§ **Aim of the exercise**: Only one stretch of the data below is needed. Output the lines from the one with "Task: Open the Документ menu" up to and including the one with "Open player Cardona's", exactly as they stand.
Dataset records section start
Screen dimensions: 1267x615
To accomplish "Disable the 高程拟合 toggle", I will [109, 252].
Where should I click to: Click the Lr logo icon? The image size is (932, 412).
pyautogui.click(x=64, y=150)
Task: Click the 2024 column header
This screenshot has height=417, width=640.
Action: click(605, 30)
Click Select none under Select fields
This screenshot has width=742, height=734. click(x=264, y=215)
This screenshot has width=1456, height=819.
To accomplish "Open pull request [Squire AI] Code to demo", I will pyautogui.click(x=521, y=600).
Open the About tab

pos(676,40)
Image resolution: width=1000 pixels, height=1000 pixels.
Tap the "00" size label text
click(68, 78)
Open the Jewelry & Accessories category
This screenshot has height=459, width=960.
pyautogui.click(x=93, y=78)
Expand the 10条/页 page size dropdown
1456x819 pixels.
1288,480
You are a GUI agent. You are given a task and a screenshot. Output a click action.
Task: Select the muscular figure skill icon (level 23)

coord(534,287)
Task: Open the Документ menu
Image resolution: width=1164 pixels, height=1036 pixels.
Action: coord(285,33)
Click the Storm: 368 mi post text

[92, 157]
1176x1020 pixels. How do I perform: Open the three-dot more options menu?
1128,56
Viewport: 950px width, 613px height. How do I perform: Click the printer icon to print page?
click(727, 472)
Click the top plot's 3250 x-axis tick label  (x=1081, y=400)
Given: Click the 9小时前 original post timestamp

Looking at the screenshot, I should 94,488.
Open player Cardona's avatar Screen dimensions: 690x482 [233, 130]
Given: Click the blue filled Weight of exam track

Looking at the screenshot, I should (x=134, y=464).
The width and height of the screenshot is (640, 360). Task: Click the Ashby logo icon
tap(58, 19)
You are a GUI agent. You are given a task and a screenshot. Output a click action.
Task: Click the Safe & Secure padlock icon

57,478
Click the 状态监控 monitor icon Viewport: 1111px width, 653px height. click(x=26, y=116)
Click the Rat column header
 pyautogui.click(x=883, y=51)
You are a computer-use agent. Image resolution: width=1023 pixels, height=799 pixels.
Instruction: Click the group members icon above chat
Dataset records section end
§ **Solution**:
Task: Open the Документ menu
Image resolution: width=1164 pixels, height=1036 pixels.
Action: coord(285,33)
Click the Storm: 368 mi post text

[92, 157]
1176x1020 pixels. How do I perform: Open the three-dot more options menu?
1128,56
Viewport: 950px width, 613px height. How do I perform: Click the printer icon to print page?
click(727, 472)
Click the top plot's 3250 x-axis tick label  (x=1081, y=400)
Given: Click the 9小时前 original post timestamp

Looking at the screenshot, I should 94,488.
Open player Cardona's avatar Screen dimensions: 690x482 [233, 130]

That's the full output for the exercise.